Menceritakan bahwa ada seorang kader hebat di tempat ini, yang juga pejuang di Muhammadiyah, adalah KH. Anwar Zein yang merupakan Ketua Pimpinan Muhammadiyah Wilayah Jawa Timur.

Muhammadiyah Bubutan Barat

Tokoh yang sangat berjasa dalam membesarkan Muhammadiyah di Bubutan Barat adalah Bapak M. Siswojo. Beliau adalah tokoh penggerak Muhammadiyah yang benar-benar pejuang untuk Muhammadiyah. Tak hanya waktu yang diberikan, namun tenaga, materi, dan inilah yang membuat Muhammadiyah di Bubutan Barat memiliki banyak amal usaha dan berkembang sangat baik.

Muhammadiyah Bubutan Barat memiliki amal usaha yang cukup banyak: Muhammadiyah Cabang Bubutan Barat memiliki 2 SMP Muhammadiyah, yaitu SMP Muhammadiyah 11 dan SMP Muhammadiyah 12. Nomor urut sekolah memang tidak berurutan, namun untuk SD Muhammadiyah 11 dan SD Muhammadiyah 12 Bubutan Barat menempati lahan yang sama. Bahkan untuk SMP Muhammadiyah 11 dan 12 juga satu lokasi. Muhammadiyah Bubutan Barat memiliki lahan berdirinya lebih dari 1.000 m².

Amal usaha Muhammadiyah Bubutan Barat ini cukup besar dan strategis, karena berada di kawasan Bubutan Barat, mereka berlokasi di tengah kota Surabaya dan akses dapat mencapai berbagai penjuru kota dengan mudah.

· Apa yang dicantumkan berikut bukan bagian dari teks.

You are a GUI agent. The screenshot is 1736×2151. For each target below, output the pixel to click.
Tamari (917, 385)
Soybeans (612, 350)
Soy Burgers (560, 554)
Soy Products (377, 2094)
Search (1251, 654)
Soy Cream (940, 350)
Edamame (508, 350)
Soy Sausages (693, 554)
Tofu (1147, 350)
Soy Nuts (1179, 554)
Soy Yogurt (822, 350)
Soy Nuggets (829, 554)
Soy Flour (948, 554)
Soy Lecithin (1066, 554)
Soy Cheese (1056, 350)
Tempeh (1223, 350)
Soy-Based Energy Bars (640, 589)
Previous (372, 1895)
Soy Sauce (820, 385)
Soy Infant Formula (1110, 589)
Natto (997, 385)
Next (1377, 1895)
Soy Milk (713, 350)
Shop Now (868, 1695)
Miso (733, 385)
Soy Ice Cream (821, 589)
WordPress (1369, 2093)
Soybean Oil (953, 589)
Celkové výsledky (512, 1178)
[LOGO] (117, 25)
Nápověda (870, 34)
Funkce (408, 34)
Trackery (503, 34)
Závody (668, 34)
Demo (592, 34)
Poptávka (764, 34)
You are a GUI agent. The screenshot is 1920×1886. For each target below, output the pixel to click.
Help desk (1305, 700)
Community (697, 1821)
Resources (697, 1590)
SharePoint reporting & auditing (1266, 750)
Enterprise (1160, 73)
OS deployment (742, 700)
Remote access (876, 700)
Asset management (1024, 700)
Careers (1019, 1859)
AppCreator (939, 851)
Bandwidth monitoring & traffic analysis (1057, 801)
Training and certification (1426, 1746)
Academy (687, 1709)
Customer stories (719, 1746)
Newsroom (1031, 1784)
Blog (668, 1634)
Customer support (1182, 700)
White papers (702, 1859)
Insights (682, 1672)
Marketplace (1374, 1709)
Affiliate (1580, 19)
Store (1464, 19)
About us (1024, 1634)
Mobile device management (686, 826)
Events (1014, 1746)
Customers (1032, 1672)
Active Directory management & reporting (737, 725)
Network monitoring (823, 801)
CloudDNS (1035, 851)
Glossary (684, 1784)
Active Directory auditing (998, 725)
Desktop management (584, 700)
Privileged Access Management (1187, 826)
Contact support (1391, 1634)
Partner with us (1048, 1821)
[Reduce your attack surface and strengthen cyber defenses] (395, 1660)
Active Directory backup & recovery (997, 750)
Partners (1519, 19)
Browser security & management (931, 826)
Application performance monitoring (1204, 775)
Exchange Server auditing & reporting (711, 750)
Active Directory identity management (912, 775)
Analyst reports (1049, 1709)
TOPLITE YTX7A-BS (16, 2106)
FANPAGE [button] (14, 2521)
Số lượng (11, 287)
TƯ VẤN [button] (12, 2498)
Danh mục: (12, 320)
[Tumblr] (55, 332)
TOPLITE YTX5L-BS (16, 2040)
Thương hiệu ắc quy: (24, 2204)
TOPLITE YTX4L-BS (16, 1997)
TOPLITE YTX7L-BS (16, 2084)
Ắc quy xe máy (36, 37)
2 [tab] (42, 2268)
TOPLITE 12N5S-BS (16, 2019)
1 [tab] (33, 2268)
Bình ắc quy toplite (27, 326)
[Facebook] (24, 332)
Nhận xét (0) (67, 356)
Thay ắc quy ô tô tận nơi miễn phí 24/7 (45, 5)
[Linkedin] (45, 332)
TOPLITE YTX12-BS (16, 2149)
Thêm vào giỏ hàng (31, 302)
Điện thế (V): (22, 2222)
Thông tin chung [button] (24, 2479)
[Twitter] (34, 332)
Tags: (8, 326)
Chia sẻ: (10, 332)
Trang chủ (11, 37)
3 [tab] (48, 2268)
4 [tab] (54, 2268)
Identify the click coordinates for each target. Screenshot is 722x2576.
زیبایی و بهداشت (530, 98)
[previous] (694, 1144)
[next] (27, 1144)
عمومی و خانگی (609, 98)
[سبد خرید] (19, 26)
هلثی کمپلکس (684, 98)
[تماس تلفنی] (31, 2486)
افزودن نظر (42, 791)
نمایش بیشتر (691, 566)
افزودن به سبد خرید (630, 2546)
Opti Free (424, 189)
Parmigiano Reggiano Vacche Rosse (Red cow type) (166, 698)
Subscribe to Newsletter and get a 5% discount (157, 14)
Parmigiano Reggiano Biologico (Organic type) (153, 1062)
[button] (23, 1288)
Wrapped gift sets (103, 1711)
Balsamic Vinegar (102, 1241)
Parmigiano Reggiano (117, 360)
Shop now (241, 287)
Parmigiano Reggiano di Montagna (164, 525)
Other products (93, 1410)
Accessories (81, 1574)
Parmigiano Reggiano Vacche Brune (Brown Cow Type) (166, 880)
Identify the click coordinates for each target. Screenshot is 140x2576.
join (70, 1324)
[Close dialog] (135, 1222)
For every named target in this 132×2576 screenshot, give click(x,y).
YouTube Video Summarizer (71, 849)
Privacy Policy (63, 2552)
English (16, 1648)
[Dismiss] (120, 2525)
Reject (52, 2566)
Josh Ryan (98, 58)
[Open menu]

Ranting Muhammadiyah Bubutan Barat cukup banyak. Ranting-ranting tersebut adalah Ranting Dupak Baru, Ranting Dupak Jaya, Ranting Babadan Kulon, dan ranting-ranting lain yang tidak disebutkan di sini. Ranting-ranting ini menjadi bagian dari PCM Muhammadiyah Bubutan Barat.